Your tasks:
• a. Using the passage on vector subspaces, answer each of these:
(i) Which two subspaces of ℝ² are called trivial?
(ii) Apart from the trivial subspaces, what subspaces does ℝ³ have?
(iii) The set of numbers a + b√2, with a and b rational, is a subspace of ℝ viewed as a vector space over which field?
• b. Reproduce word for word the stretch of the passage on vector subspaces from "It is pretty" through "as we wanted.".

It is pretty straightforward to see that, if \(W\leq V\) and \(\dim W=\dim V\), and \(V\) is finite-dimensional, then \(W=V\). Indeed, pick a basis of \(W\). This has the right number of elements to be a basis of \(V\), it is contained in \(V\), and it is linearly independent, so it must be a basis of \(V\). In particular, it is a set of generators, meaning \(V\subseteq W\), but since the other inclusion is true from the starting assumption that \(W\leq V\), we have proved \(V=W\), as we wanted.
In \(\mathbb R^2\), the subspaces are \(\mathbb R^2\), \(\{0\}\) (these two being called trivial subspaces), and all the lines through the origin. In \(\mathbb R^3\), besides the trivial subspaces, we have lines and planes through the origin. \(\{a+b\sqrt2:a,b\in\mathbb Q\}\leq\mathbb R\) is a subspace of \(\mathbb R\) viewed as a \(\mathbb Q\)-vector space. Any space of polynomials with real coefficients will be a subspace of \(\mathbb R^{[0,1]}\).

Data segment:
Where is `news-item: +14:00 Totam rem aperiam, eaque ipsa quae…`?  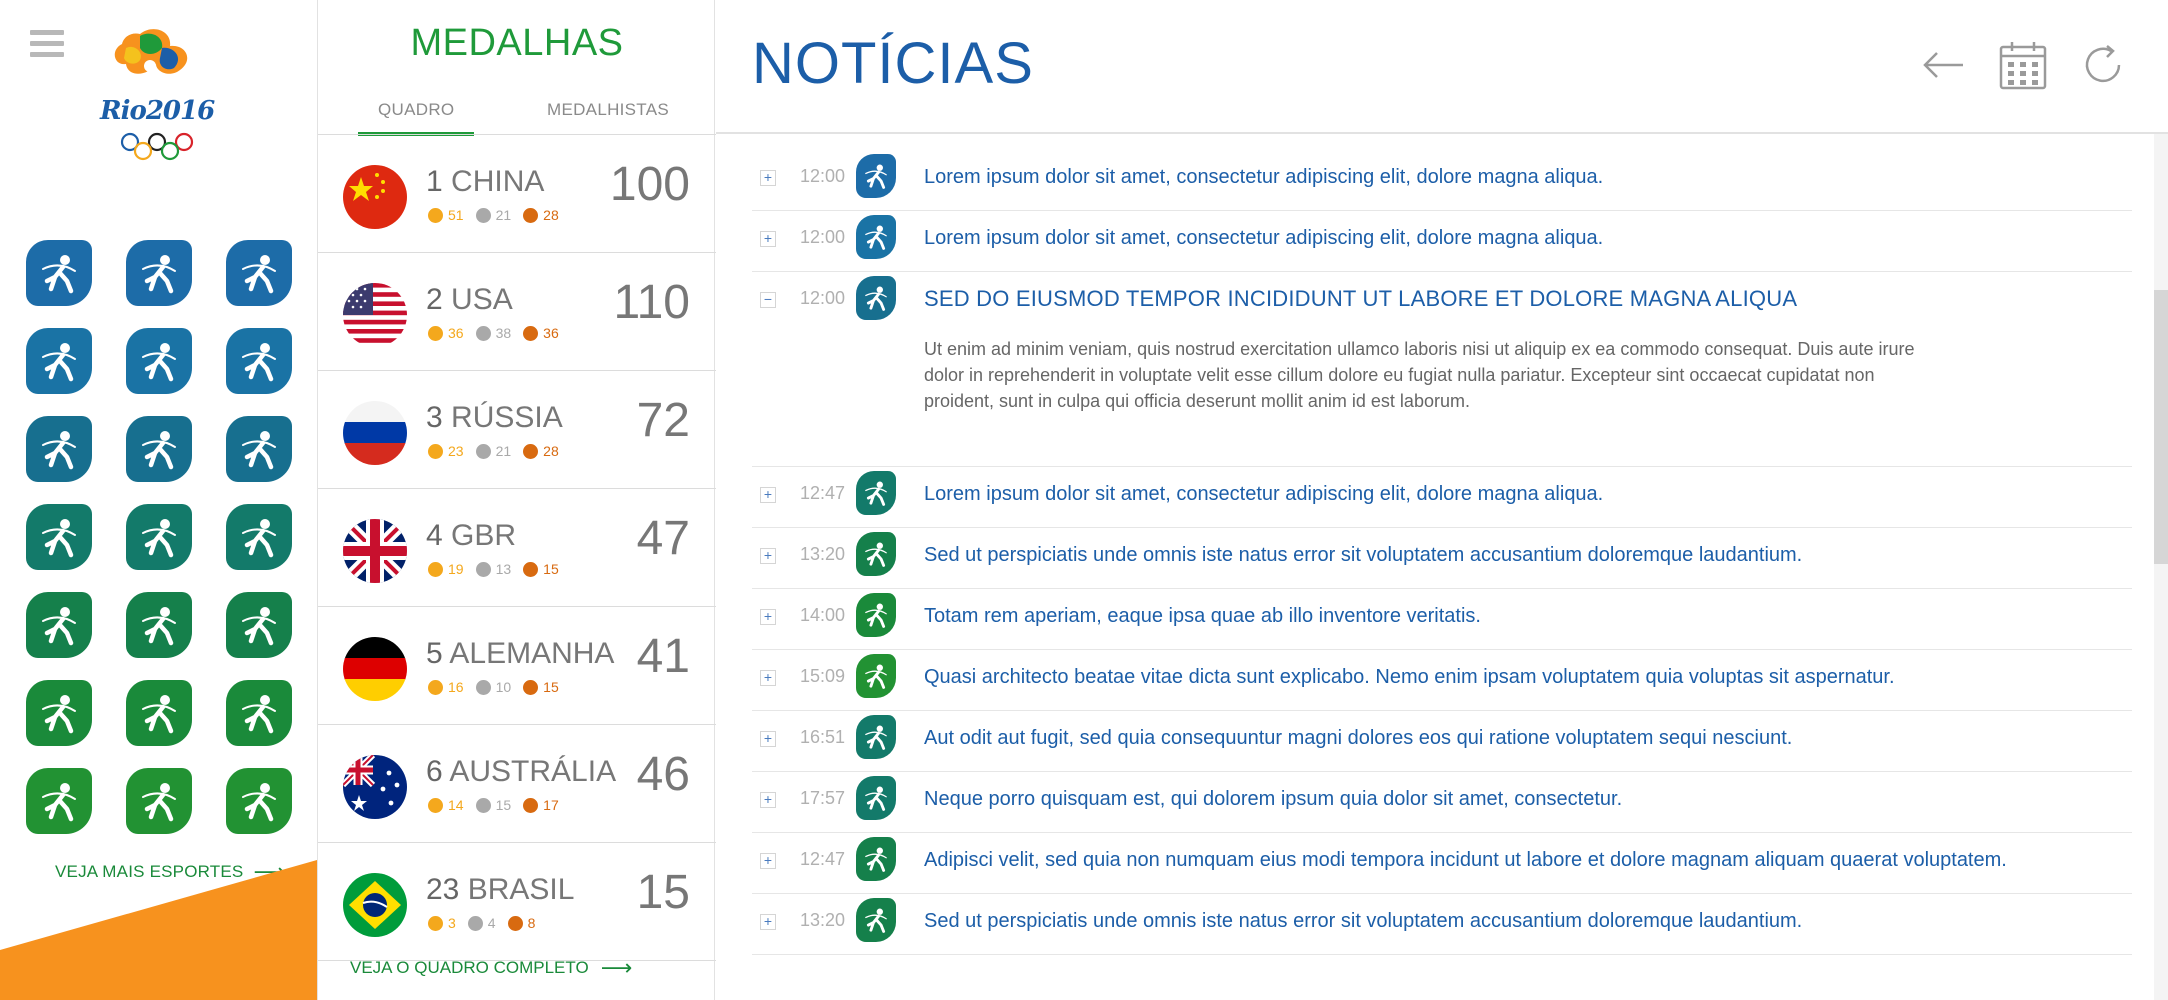
news-item: +14:00 Totam rem aperiam, eaque ipsa quae… is located at coordinates (1442, 620).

Answers to the exercises:
• a.
(i) ℝ² and {0}
(ii) Lines and planes through the origin
(iii) ℚ

• b.
It is pretty straightforward to see that, if \(W\leq V\) and \(\dim W=\dim V\), and \(V\) is finite-dimensional, then \(W=V\). Indeed, pick a basis of \(W\). This has the right number of elements to be a basis of \(V\), it is contained in \(V\), and it is linearly independent, so it must be a basis of \(V\). In particular, it is a set of generators, meaning \(V\subseteq W\), but since the other inclusion is true from the starting assumption that \(W\leq V\), we have proved \(V=W\), as we wanted.